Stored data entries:
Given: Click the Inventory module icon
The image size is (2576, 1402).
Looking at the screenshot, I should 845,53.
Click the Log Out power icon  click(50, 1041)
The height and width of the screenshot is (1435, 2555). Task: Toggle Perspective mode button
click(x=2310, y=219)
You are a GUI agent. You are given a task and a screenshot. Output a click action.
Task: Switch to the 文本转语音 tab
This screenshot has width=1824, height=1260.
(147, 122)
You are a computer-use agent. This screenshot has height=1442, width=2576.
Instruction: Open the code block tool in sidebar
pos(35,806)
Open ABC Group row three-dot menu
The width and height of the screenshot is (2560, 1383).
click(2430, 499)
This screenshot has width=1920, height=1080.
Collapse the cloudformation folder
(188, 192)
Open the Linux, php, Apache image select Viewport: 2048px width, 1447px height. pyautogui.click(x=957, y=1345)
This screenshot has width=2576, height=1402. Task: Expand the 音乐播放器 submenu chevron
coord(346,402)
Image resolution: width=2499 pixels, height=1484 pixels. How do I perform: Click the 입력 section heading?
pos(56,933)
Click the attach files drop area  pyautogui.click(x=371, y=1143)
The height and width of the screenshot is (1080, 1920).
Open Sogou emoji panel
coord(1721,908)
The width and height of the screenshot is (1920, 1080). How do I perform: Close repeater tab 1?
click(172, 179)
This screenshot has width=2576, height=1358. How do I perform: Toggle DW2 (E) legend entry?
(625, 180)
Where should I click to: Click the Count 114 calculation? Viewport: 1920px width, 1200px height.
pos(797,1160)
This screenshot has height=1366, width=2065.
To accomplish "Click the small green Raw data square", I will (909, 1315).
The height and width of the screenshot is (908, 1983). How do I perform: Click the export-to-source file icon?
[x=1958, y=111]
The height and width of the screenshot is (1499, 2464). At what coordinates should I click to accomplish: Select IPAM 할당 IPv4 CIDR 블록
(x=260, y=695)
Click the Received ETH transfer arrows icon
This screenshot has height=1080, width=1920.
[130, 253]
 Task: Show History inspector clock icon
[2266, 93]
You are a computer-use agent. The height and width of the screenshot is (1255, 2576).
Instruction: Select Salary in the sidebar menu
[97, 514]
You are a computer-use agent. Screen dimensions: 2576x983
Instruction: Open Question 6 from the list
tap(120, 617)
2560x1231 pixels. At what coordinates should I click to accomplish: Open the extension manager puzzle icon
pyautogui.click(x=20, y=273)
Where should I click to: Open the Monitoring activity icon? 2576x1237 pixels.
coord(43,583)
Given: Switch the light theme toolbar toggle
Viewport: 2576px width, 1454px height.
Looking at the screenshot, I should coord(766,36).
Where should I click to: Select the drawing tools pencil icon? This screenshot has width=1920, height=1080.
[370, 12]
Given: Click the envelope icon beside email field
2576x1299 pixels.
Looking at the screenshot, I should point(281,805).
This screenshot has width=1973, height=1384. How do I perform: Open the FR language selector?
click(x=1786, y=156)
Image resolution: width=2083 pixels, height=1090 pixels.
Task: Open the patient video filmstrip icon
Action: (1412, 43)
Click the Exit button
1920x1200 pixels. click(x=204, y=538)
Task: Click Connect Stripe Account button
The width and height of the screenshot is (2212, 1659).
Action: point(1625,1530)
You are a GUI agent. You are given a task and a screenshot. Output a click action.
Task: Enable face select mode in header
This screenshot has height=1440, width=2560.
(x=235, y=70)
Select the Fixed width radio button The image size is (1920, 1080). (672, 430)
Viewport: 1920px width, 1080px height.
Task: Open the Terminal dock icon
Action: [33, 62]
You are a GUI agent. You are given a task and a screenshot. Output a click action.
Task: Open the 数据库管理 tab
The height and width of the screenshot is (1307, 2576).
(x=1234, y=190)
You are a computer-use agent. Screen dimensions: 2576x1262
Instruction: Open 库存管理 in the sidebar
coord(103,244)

What the task requires: Copy the data above in full, exactly as it reads.

Written reply:
Given: Click the Inventory module icon
The image size is (2576, 1402).
Looking at the screenshot, I should 845,53.
Click the Log Out power icon  click(50, 1041)
The height and width of the screenshot is (1435, 2555). Task: Toggle Perspective mode button
click(x=2310, y=219)
You are a GUI agent. You are given a task and a screenshot. Output a click action.
Task: Switch to the 文本转语音 tab
This screenshot has width=1824, height=1260.
(147, 122)
You are a computer-use agent. This screenshot has height=1442, width=2576.
Instruction: Open the code block tool in sidebar
pos(35,806)
Open ABC Group row three-dot menu
The width and height of the screenshot is (2560, 1383).
click(2430, 499)
This screenshot has width=1920, height=1080.
Collapse the cloudformation folder
(188, 192)
Open the Linux, php, Apache image select Viewport: 2048px width, 1447px height. pyautogui.click(x=957, y=1345)
This screenshot has width=2576, height=1402. Task: Expand the 音乐播放器 submenu chevron
coord(346,402)
Image resolution: width=2499 pixels, height=1484 pixels. How do I perform: Click the 입력 section heading?
pos(56,933)
Click the attach files drop area  pyautogui.click(x=371, y=1143)
The height and width of the screenshot is (1080, 1920).
Open Sogou emoji panel
coord(1721,908)
The width and height of the screenshot is (1920, 1080). How do I perform: Close repeater tab 1?
click(172, 179)
This screenshot has width=2576, height=1358. How do I perform: Toggle DW2 (E) legend entry?
(625, 180)
Where should I click to: Click the Count 114 calculation? Viewport: 1920px width, 1200px height.
pos(797,1160)
This screenshot has height=1366, width=2065.
To accomplish "Click the small green Raw data square", I will (909, 1315).
The height and width of the screenshot is (908, 1983). How do I perform: Click the export-to-source file icon?
[x=1958, y=111]
The height and width of the screenshot is (1499, 2464). At what coordinates should I click to accomplish: Select IPAM 할당 IPv4 CIDR 블록
(x=260, y=695)
Click the Received ETH transfer arrows icon
This screenshot has height=1080, width=1920.
[130, 253]
 Task: Show History inspector clock icon
[2266, 93]
You are a computer-use agent. The height and width of the screenshot is (1255, 2576).
Instruction: Select Salary in the sidebar menu
[97, 514]
You are a computer-use agent. Screen dimensions: 2576x983
Instruction: Open Question 6 from the list
tap(120, 617)
2560x1231 pixels. At what coordinates should I click to accomplish: Open the extension manager puzzle icon
pyautogui.click(x=20, y=273)
Where should I click to: Open the Monitoring activity icon? 2576x1237 pixels.
coord(43,583)
Given: Switch the light theme toolbar toggle
Viewport: 2576px width, 1454px height.
Looking at the screenshot, I should coord(766,36).
Where should I click to: Select the drawing tools pencil icon? This screenshot has width=1920, height=1080.
[370, 12]
Given: Click the envelope icon beside email field
2576x1299 pixels.
Looking at the screenshot, I should point(281,805).
This screenshot has width=1973, height=1384. How do I perform: Open the FR language selector?
click(x=1786, y=156)
Image resolution: width=2083 pixels, height=1090 pixels.
Task: Open the patient video filmstrip icon
Action: (1412, 43)
Click the Exit button
1920x1200 pixels. click(x=204, y=538)
Task: Click Connect Stripe Account button
The width and height of the screenshot is (2212, 1659).
Action: point(1625,1530)
You are a GUI agent. You are given a task and a screenshot. Output a click action.
Task: Enable face select mode in header
This screenshot has height=1440, width=2560.
(x=235, y=70)
Select the Fixed width radio button The image size is (1920, 1080). (672, 430)
Viewport: 1920px width, 1080px height.
Task: Open the Terminal dock icon
Action: [33, 62]
You are a GUI agent. You are given a task and a screenshot. Output a click action.
Task: Open the 数据库管理 tab
The height and width of the screenshot is (1307, 2576).
(x=1234, y=190)
You are a computer-use agent. Screen dimensions: 2576x1262
Instruction: Open 库存管理 in the sidebar
coord(103,244)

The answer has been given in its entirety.